EVA NON PIACE | dir. Martina Dimitrova | Germany | 2017 | 7min
A camp ’80s tribute, and a near disaster in the hair salon.
ALMA | dir. Santiago León | Colombia | 2018 | 15min
Alma, a young trans woman, takes her first steps towards self love and relationships.
STONEWALL FOREVER | dir. Ro Haber | USA | 2019 | 21min
An intergenerational, intersectional look at the history of the Stonewall Riots and how the beginnings of the modern movement for LGBTIQA+ rights continue to influence and inspire new generations of activists.
EYES | dir. Lily Ash Sakula | UK | 2019 | 4min
A mixed media animation exploring how we move through the world. Are we looked at? Or are we seen? Made in collaboration with Project Indigo.
KIDDY SMILE: SLAP MY BUTT | dir. Pierre Saba-Aris | France | 2019 | 4min
A fun sexy and provocative take on the sex worker/client dynamic.

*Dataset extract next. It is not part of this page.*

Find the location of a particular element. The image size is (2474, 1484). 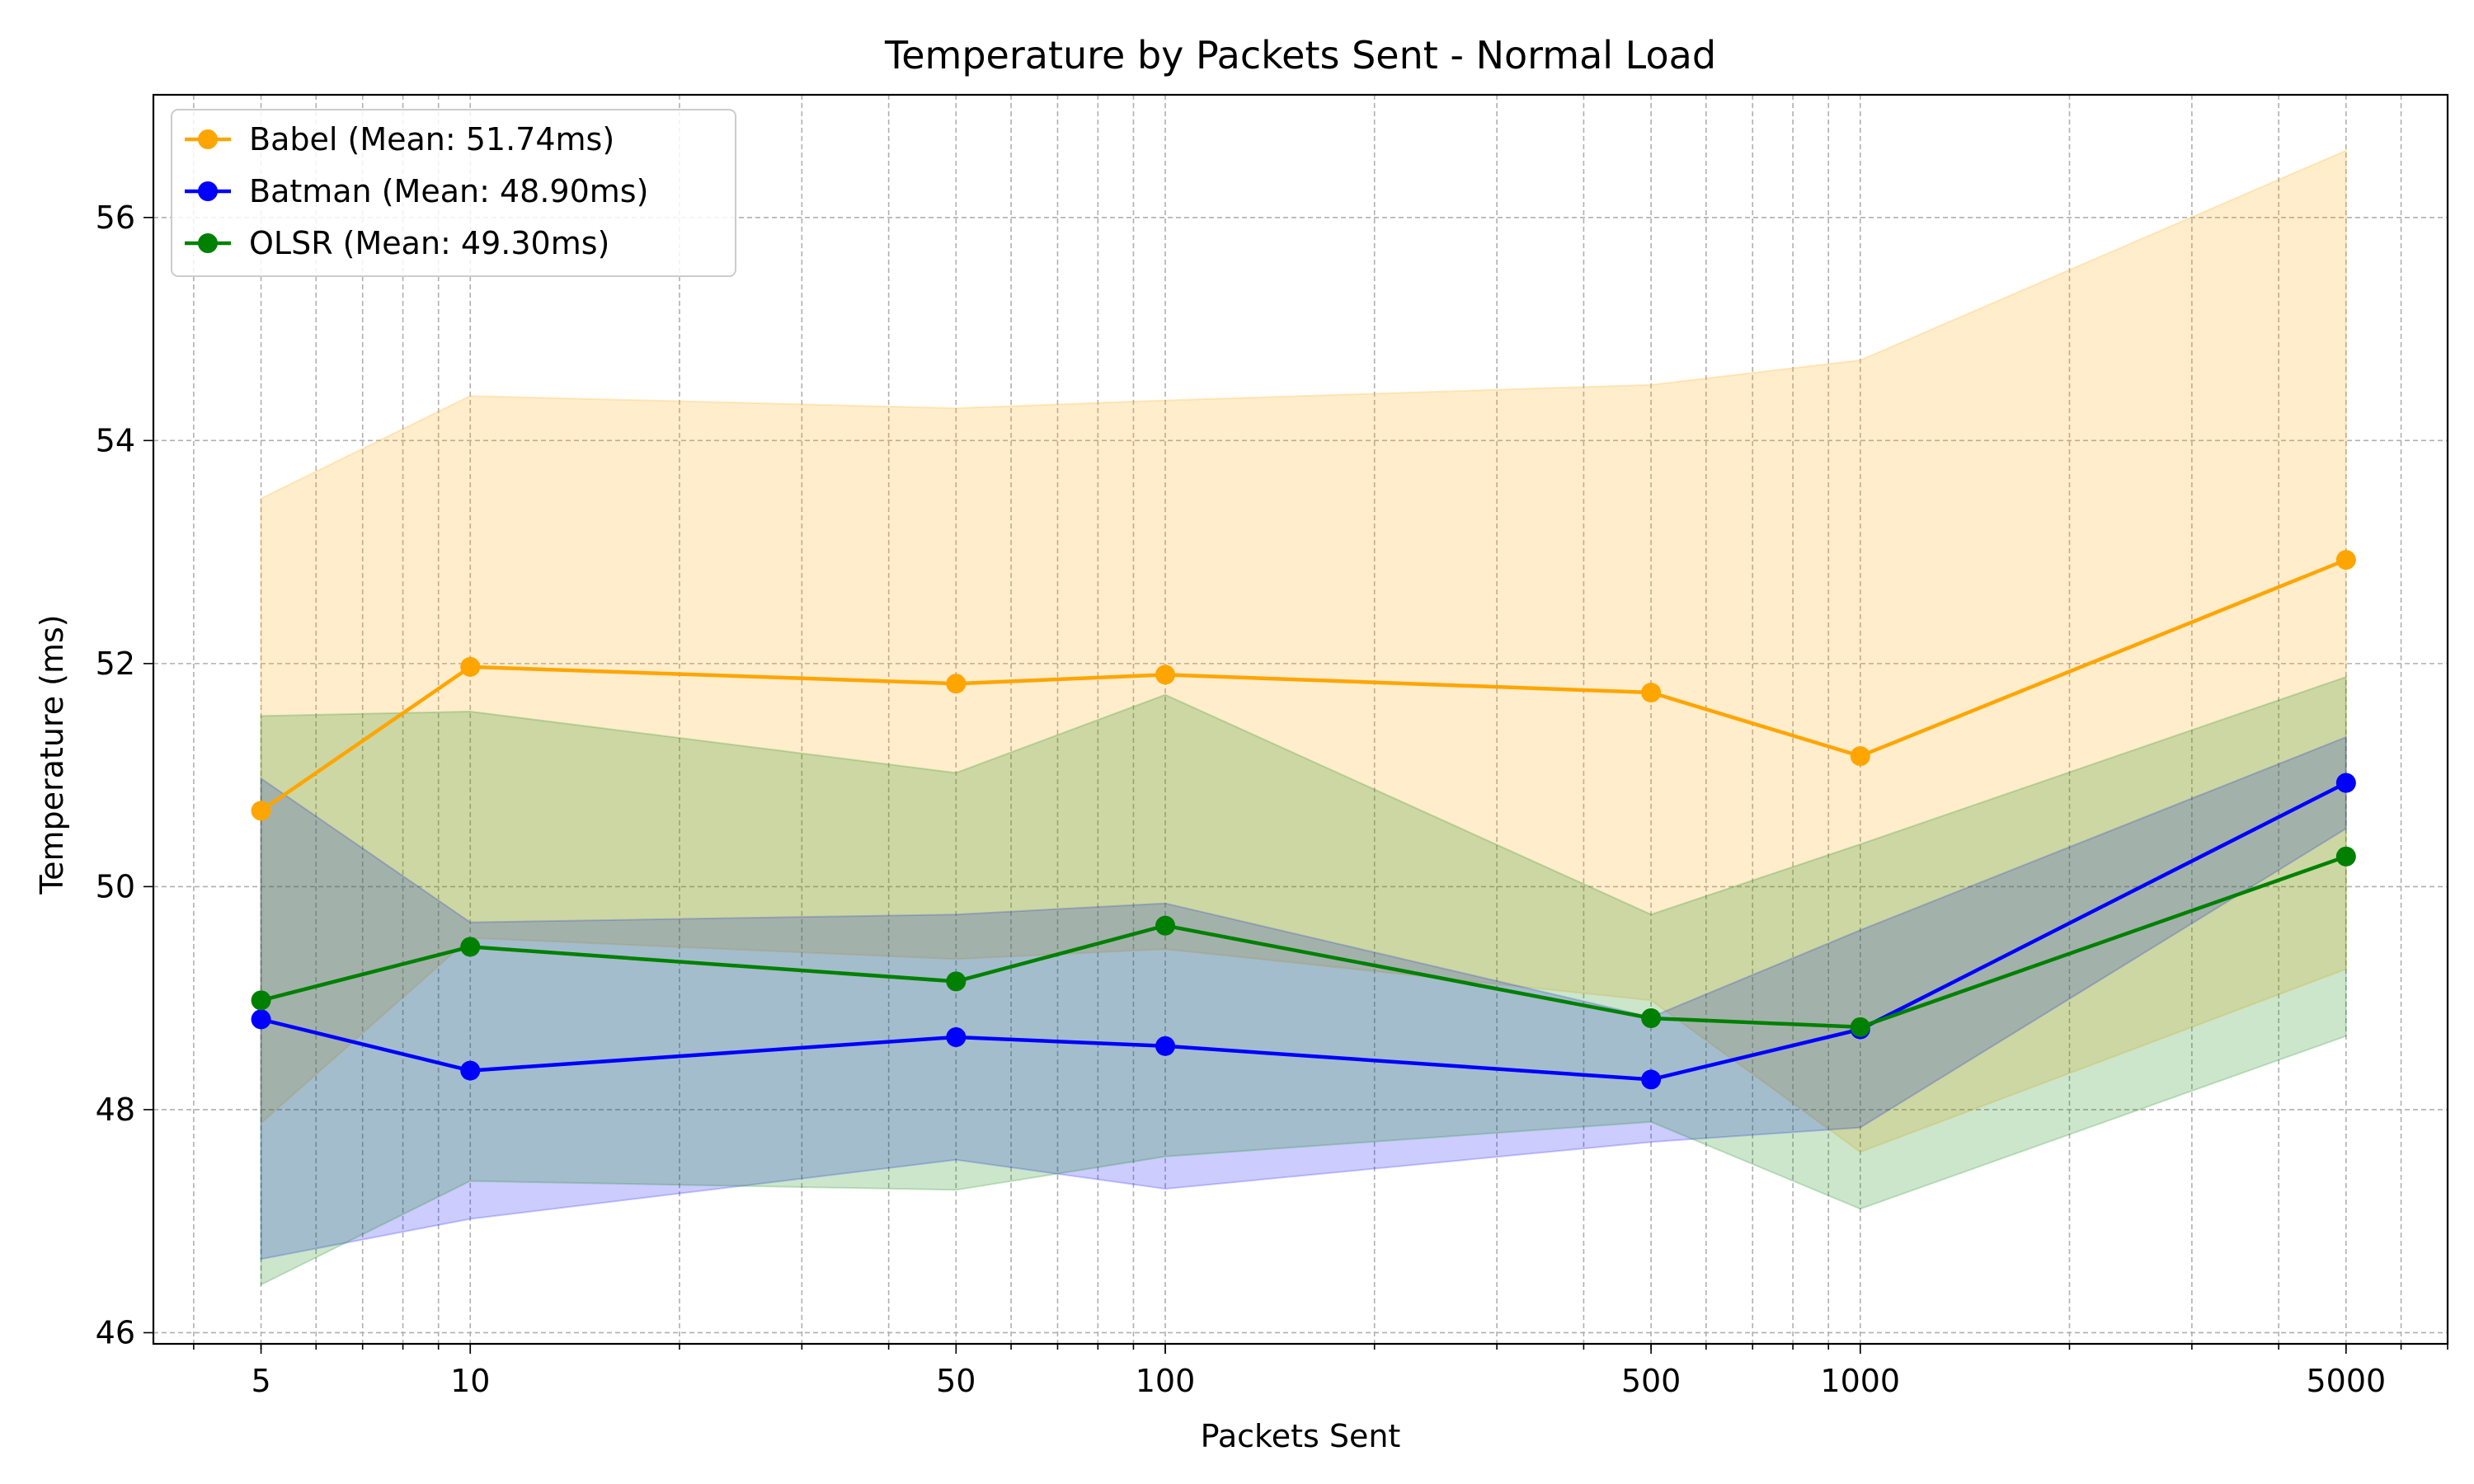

“Project Indigo is a youth group for young people in Hackney who are lesbian, gay, bisexual, trans, queer or intersex or who are questioning their sexual or gender identity, and aged between 13-25. It is a supportive space where young LGBTQI+ people can make friends, have fun and be creative. We meet every Thursday, at the Off Centre in Hackney, from 17.30 – 19.30.”
Fringe! Queer Film & Arts Fest
“Since 2011, Fringe! Queer Film & Arts Fest has been an entirely volunteer-run organisation rooted in London’s queer creative scene. In Novembers, and throughout the year, we showcase an eclectic mix of films, arts and events celebrating LGBTIQA+ stories from around the world, welcoming everybody.”